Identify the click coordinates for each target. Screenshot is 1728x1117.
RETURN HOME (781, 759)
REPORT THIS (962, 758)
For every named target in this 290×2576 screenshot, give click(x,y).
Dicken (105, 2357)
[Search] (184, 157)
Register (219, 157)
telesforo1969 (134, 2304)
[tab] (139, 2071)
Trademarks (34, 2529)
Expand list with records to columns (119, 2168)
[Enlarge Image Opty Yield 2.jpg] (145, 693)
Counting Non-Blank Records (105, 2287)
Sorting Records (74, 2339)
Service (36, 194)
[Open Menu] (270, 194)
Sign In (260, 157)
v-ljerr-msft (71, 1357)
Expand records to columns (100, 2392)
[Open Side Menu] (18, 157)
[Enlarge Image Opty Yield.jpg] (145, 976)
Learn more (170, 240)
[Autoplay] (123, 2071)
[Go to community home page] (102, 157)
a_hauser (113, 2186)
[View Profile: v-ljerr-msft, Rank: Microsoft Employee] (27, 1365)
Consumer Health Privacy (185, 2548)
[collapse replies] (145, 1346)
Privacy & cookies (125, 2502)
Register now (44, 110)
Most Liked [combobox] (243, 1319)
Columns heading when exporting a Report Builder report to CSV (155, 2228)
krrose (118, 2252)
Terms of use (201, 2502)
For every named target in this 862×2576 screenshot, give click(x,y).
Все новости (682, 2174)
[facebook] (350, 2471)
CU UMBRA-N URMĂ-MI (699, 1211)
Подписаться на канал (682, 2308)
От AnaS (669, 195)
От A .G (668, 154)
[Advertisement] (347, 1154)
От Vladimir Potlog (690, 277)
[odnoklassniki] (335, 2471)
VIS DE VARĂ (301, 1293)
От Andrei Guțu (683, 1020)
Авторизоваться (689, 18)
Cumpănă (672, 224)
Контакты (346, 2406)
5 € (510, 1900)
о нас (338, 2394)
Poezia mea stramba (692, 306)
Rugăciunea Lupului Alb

━━━━━━━━━━━━━━━━━━━━━━━━━━━━━━

**Stated goal**
Rewrite everything from the start of the listing down to and including the line containing "Poezia mea stramba (692, 306)", keeping the request lines unchanged. Scale each answer coordinate by 1.05, rounding to whole numbers with halves rounded up.

**Solution for this problem**
Identify the click coordinates for each target. Screenshot is 1728x1117.
RETURN HOME (820, 797)
REPORT THIS (1010, 796)
For every named target in this 290×2576 screenshot, give click(x,y).
Dicken (110, 2475)
[Search] (193, 165)
Register (230, 165)
telesforo1969 (141, 2419)
[tab] (146, 2175)
Trademarks (36, 2655)
Expand list with records to columns (125, 2276)
[Enlarge Image Opty Yield 2.jpg] (152, 728)
Counting Non-Blank Records (110, 2401)
Sorting Records (78, 2456)
Service (38, 204)
[Open Menu] (284, 204)
Sign In (273, 165)
v-ljerr-msft (75, 1425)
Expand records to columns (105, 2512)
[Open Side Menu] (19, 165)
[Enlarge Image Opty Yield.jpg] (152, 1025)
Learn more (179, 252)
[Autoplay] (129, 2175)
[Go to community home page] (107, 165)
a_hauser (119, 2295)
[View Profile: v-ljerr-msft, Rank: Microsoft Employee] (28, 1433)
Consumer Health Privacy (194, 2675)
[collapse replies] (152, 1413)
Privacy & cookies (131, 2627)
Register now (46, 116)
Most Liked [combobox] (255, 1385)
Columns heading when exporting a Report Builder report to CSV (163, 2339)
krrose (124, 2365)
Terms of use (211, 2627)
For every named target in this 862×2576 screenshot, give click(x,y).
Все новости (716, 2283)
[facebook] (368, 2595)
CU UMBRA-N URMĂ-MI (734, 1272)
Подписаться на канал (716, 2423)
От AnaS (702, 205)
От A .G (701, 162)
[Advertisement] (364, 1212)
От Vladimir Potlog (725, 291)
[odnoklassniki] (352, 2595)
VIS DE VARĂ (316, 1358)
От Andrei Guțu (717, 1071)
Авторизоваться (723, 19)
Cumpănă (706, 235)
Контакты (363, 2526)
5 € (536, 1995)
о нас (355, 2514)
Poezia mea stramba (727, 321)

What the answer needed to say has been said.